Suppose we choose the last (ExtraTrees) model, we can then train it with all the data at our disposal

from jp2rt import save_model

model.fit(X, y)
Pipeline(steps=[('columntransformer',
                 ColumnTransformer(remainder='passthrough',
                                   transformers=[('drop_all_nan_cols', 'drop',
                                                  [216])])),
                ('simpleimputer', SimpleImputer()),
                ('standardscaler', StandardScaler()),
                ('histgradientboostingregressor',
                 HistGradientBoostingRegressor())])
In a Jupyter environment, please rerun this cell to show the HTML representation or trust the notebook.
On GitHub, the HTML representation is unable to render, please try loading this page with nbviewer.org.

Finally we can save the trained model using the save_model() function:

from jp2rt import save_model

save_model(model, 'extratrees')
315308

Use jp²rt#

Even if performing the above tasks allows for a more detailed understanding of model estimation and can be personalized with further processing and analysis steps to improve the quality of the model, sometimes can be a tedious and error prone process, especially for beginners.

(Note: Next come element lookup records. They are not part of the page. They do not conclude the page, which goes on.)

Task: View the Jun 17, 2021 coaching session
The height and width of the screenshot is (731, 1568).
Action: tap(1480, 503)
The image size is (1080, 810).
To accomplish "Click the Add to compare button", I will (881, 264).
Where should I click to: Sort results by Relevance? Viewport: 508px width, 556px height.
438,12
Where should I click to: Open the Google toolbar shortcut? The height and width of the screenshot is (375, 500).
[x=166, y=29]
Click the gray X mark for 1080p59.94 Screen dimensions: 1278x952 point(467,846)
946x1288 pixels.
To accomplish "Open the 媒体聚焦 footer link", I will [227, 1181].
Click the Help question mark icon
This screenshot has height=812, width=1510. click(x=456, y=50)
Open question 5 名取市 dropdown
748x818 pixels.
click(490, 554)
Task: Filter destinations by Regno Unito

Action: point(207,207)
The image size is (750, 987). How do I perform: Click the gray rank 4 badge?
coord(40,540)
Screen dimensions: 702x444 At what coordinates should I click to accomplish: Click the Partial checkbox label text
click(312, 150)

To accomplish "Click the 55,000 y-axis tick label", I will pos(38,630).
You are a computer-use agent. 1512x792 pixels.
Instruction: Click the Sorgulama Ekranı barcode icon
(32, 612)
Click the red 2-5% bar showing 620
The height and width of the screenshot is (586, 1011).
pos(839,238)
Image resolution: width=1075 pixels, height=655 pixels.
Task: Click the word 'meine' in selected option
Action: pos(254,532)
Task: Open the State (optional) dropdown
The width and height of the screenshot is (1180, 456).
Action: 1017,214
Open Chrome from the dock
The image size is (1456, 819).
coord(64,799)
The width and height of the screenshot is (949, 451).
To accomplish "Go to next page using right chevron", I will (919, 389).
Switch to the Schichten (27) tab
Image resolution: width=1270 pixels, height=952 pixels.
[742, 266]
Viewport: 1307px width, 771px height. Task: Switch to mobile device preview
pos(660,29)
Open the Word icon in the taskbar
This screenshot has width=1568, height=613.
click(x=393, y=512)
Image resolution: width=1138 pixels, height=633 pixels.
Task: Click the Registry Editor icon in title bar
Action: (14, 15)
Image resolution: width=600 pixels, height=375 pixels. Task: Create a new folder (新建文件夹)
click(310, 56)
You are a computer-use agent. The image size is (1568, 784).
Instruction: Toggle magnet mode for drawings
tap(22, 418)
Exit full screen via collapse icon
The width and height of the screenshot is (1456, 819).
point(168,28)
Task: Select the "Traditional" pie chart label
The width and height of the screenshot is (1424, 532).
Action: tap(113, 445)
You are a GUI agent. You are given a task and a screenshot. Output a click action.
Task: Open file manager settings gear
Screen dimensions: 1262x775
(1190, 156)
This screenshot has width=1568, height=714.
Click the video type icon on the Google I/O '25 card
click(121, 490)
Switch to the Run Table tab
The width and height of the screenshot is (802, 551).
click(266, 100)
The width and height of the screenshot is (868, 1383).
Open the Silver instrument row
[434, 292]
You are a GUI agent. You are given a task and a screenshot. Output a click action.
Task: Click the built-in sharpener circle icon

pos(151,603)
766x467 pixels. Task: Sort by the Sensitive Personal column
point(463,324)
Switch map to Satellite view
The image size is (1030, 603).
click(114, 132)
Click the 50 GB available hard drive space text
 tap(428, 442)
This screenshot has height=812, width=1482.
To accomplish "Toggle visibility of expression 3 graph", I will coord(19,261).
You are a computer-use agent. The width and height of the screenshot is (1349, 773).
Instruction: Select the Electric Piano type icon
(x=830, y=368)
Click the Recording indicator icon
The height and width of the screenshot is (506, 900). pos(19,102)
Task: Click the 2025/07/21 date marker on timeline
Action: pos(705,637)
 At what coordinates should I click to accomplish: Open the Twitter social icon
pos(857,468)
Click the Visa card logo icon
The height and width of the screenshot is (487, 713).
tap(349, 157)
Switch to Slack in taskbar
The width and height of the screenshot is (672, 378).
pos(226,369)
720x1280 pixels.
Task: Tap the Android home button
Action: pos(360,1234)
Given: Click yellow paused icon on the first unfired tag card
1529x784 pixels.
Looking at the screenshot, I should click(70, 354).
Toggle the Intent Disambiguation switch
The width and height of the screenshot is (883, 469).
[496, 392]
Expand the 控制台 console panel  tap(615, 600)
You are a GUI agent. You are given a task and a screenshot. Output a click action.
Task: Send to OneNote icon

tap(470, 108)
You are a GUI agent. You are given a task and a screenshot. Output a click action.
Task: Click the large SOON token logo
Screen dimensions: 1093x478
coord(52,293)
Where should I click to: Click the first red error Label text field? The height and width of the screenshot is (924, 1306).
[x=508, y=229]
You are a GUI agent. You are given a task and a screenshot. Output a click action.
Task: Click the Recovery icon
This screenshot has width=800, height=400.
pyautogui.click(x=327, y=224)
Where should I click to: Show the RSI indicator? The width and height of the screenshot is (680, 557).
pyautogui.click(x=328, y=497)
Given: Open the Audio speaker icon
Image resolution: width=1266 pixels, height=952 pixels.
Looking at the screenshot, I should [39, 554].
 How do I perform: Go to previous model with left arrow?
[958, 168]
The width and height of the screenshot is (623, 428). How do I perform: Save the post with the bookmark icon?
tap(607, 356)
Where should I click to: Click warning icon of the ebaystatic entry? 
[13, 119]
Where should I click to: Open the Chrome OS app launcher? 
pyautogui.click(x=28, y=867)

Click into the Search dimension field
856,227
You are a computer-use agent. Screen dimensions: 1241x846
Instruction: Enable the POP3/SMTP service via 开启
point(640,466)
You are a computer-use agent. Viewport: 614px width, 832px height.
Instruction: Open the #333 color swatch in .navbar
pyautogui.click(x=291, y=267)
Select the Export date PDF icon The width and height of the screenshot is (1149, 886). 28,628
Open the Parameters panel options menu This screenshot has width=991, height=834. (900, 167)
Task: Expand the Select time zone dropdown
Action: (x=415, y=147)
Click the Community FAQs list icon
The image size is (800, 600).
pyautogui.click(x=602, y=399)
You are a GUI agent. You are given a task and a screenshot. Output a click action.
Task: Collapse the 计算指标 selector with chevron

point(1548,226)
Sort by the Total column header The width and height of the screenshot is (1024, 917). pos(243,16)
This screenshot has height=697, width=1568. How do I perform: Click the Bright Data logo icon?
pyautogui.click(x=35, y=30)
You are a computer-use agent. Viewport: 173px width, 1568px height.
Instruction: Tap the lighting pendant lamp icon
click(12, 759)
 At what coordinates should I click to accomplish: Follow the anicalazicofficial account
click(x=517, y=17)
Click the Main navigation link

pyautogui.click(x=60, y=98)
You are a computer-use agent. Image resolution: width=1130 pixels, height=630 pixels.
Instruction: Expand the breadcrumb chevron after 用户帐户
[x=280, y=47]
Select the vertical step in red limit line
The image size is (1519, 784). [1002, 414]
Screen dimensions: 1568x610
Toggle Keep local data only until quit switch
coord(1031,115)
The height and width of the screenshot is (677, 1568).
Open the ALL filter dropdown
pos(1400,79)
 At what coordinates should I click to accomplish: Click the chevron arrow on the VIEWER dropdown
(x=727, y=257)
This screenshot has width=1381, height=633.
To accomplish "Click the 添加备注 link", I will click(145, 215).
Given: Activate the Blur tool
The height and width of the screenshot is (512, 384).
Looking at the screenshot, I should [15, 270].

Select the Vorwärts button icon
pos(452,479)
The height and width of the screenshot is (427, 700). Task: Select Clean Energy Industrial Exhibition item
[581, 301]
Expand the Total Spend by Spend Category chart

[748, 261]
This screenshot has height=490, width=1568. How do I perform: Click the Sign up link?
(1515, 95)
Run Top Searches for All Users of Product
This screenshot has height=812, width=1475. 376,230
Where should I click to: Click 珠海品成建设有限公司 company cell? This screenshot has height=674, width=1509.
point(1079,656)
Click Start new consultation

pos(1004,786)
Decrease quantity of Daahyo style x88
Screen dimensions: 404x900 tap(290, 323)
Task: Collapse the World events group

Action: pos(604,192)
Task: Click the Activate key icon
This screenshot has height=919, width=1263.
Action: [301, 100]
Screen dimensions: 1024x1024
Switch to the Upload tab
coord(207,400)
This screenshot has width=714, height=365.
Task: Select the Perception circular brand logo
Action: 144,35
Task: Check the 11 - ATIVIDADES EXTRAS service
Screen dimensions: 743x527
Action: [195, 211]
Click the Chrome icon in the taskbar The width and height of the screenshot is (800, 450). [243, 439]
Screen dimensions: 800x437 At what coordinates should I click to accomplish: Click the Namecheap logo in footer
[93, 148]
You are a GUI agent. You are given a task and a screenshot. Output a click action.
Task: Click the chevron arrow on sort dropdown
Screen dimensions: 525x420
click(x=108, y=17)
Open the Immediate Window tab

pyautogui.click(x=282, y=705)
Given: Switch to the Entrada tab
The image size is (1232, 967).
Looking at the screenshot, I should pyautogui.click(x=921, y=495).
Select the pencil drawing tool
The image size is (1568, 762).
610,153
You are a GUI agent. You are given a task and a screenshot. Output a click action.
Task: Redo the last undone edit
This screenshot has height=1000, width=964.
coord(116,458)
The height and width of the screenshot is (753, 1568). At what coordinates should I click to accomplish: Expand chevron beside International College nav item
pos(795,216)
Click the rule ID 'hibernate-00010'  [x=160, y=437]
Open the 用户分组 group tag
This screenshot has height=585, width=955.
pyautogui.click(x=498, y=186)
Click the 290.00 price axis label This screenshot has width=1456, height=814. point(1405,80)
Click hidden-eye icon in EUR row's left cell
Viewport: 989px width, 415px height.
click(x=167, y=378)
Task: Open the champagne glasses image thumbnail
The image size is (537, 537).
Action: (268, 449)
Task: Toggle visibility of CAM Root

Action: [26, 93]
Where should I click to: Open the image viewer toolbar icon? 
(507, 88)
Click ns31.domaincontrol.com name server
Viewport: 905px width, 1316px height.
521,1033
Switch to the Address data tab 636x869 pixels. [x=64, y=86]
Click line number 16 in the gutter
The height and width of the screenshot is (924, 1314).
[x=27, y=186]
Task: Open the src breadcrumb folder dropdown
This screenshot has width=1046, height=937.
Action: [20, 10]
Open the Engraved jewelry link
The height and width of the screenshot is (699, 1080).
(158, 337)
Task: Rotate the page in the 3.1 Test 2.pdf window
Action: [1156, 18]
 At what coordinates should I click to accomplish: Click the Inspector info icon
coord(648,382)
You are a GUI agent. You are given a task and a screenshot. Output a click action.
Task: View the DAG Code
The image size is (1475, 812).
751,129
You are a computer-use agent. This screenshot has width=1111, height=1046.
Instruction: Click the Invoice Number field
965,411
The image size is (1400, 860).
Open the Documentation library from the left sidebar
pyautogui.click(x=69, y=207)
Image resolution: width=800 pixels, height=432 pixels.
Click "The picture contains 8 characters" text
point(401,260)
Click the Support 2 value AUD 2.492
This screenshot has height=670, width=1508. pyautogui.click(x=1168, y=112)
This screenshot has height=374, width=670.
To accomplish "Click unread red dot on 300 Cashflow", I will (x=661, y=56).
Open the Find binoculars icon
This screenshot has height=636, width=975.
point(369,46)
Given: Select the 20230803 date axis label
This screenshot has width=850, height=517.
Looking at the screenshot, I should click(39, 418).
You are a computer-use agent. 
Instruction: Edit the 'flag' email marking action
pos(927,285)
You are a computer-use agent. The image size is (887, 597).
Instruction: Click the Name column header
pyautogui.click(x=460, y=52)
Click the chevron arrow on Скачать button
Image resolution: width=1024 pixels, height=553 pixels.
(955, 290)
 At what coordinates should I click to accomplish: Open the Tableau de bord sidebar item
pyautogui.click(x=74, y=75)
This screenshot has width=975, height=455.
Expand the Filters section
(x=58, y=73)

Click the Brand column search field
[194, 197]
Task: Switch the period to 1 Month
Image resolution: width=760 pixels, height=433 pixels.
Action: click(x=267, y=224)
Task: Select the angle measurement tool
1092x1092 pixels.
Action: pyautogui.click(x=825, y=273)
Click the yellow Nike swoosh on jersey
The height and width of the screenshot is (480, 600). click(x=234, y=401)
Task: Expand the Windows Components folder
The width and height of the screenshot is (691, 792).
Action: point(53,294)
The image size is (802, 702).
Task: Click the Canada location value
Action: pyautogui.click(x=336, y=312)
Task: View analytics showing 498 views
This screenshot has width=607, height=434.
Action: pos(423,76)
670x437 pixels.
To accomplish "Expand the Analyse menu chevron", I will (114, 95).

To facilitate the process we can use the simple_ensemble_model_estimate() function that takes as input the name of a regressor, valid names are returned by the list_ensemble_models() function:

from jp2rt import list_ensemble_models

list_ensemble_models()
['AdaBoost',
 'Bagging',
 'ExtraTrees',
 'GradientBoosting',
 'HistGradientBoosting',
 'RandomForest']

For example, we can see what we get using AdaBoost:

from jp2rt import simple_ensemble_model_estimate

model = simple_ensemble_model_estimate('AdaBoost', X, y)
evaluation = evaluate_model(model, X, y)
evaluation['plot']
../_images/e62cb42371f0db094fae568d96d675eb4ca51a60139ecef78cff3def159c329a.png

The command line#

To make things even easier, we can use the command line interface of jp²rt to list the available models:

$ jp2rt list-models
AdaBoost
Bagging
ExtraTrees
GradientBoosting
HistGradientBoosting
RandomForest

And to estimate (and evaluate) a model:

$ jp2rt estimate-model --evaluate Bagging docs/plasma+descriptors.tsv out
Read 799 molecules with 243 descriptor values each
Estimating model...
Model saved to /home/runner/work/jp2rt/jp2rt/docs/example/bagging.jp2rt (161647 bytes)...
Evaluating model...
+-----------+---------+
| r2 mean   |  0.7758 |
| r2 std    |  0.0286 |
| rmse mean |  0.9196 |
| rmse std  |  0.0824 |
| q0        | -1.4328 |
| q1        |  1.5489 |
+-----------+---------+
Evaluation plot saved to /home/runner/work/jp2rt/jp2rt/docs/example/bagging.png

that will create the bagging.jp2rt containing the saved model, and bagging.png the visual residual analysis.